▸ **EXERCISE BRIEF**
Among the entries below, find the lines with the word "Grey" and copy them.

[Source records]
════════

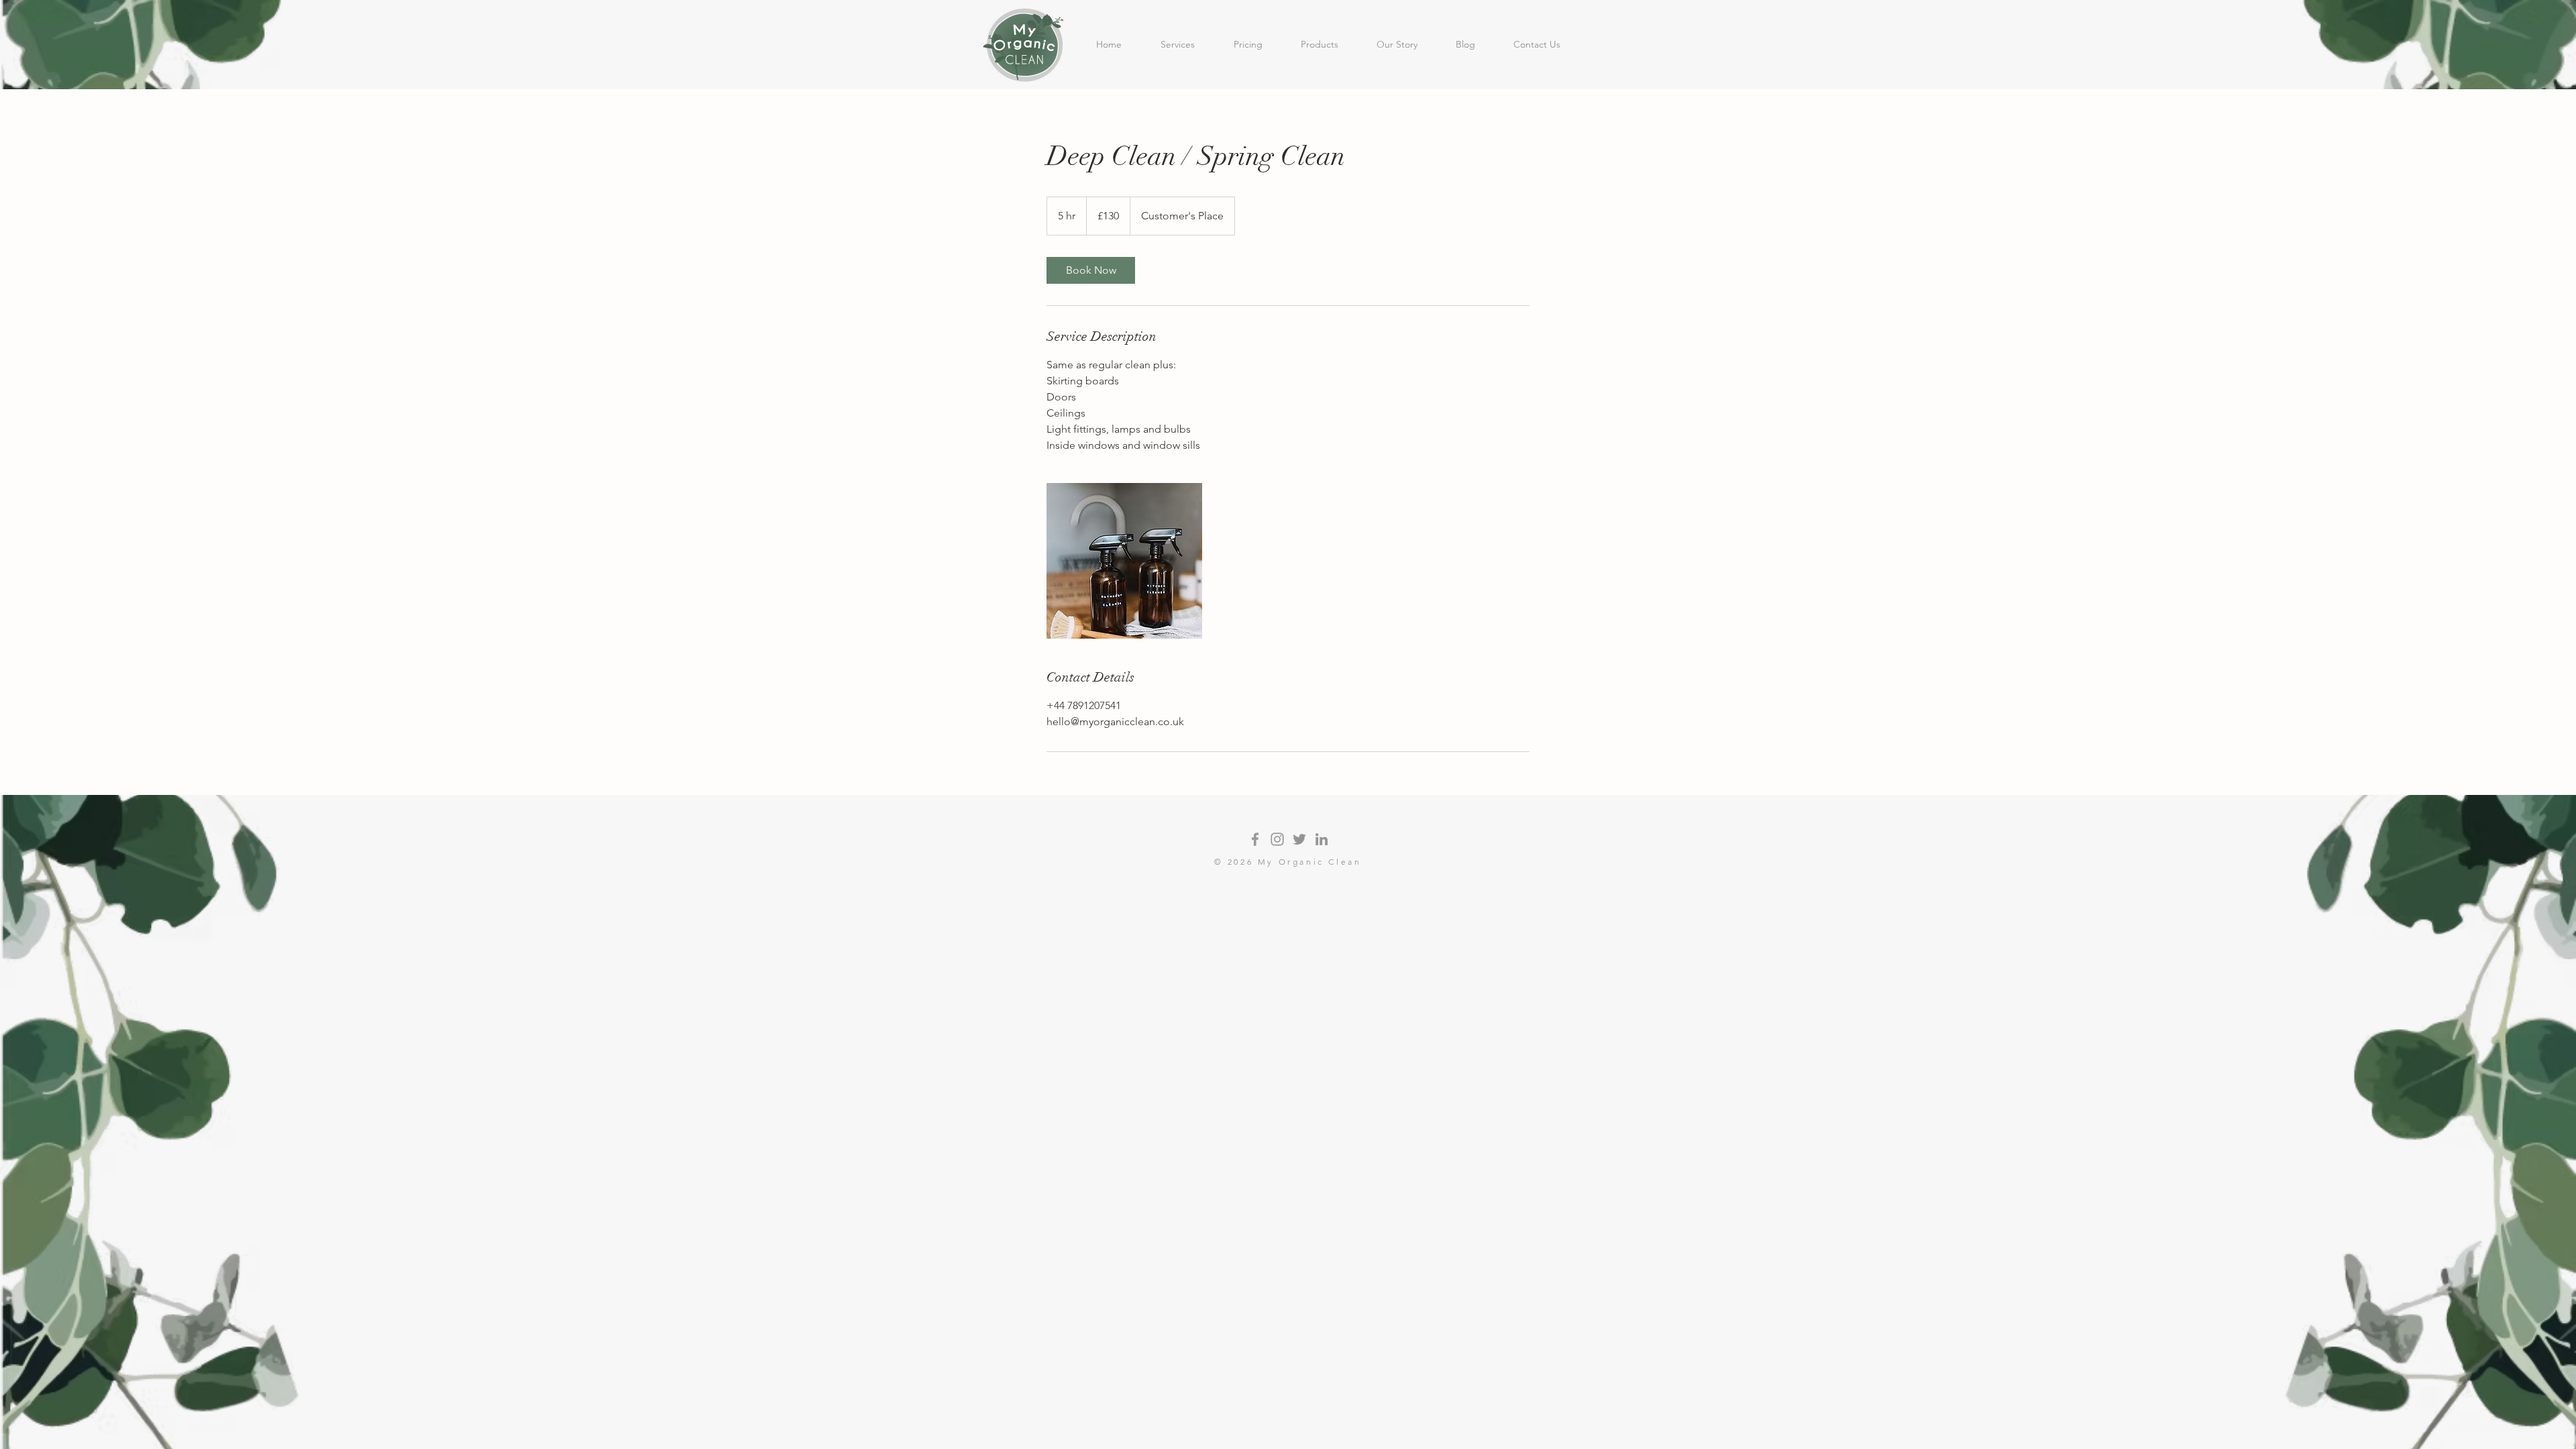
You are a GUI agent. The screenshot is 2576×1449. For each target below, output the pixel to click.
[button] (1177, 44)
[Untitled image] (1124, 561)
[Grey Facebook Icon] (1255, 839)
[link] (1090, 270)
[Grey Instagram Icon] (1277, 839)
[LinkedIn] (1321, 839)
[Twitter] (1299, 839)
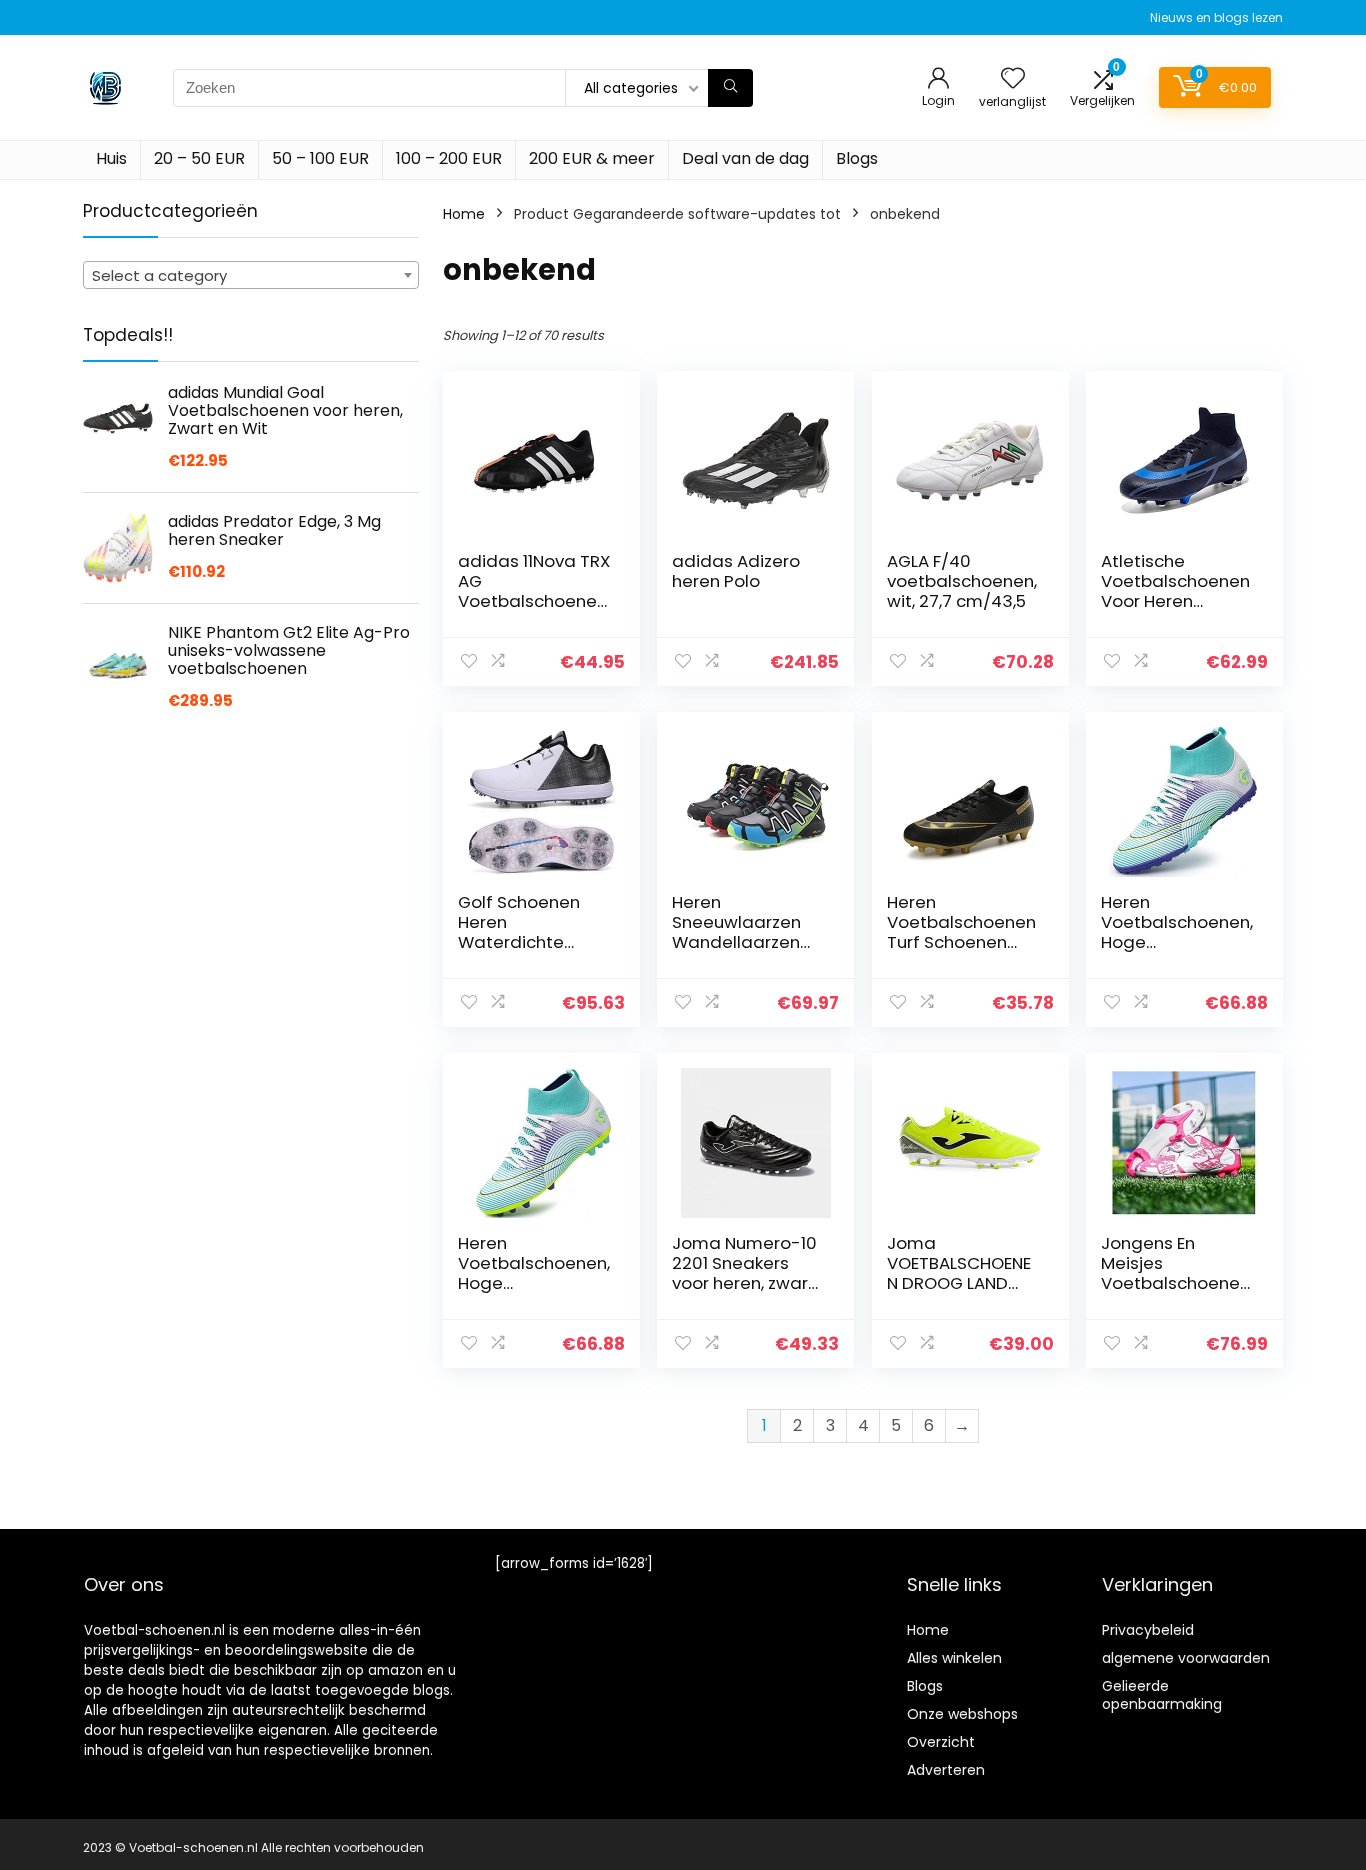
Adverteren (946, 1770)
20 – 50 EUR (199, 158)
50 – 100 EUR (320, 158)
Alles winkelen (954, 1658)
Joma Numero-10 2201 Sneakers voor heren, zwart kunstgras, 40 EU (744, 1273)
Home (464, 214)
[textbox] (251, 276)
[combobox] (251, 275)
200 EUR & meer (592, 158)
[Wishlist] (1013, 79)
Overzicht (941, 1742)
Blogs (857, 158)
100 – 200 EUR (449, 158)
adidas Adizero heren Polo (736, 571)
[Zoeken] (730, 88)
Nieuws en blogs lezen (1216, 17)
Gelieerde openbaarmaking (1162, 1695)
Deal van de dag (745, 158)
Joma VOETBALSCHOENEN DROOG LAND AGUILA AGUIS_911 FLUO (959, 1283)
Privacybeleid (1148, 1630)
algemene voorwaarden (1186, 1658)
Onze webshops (962, 1714)
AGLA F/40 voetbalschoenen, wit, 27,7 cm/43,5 (962, 581)
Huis (111, 158)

════════

▸ **RESULT OF THE TASK**
[Grey Facebook Icon] (1255, 839)
[Grey Instagram Icon] (1277, 839)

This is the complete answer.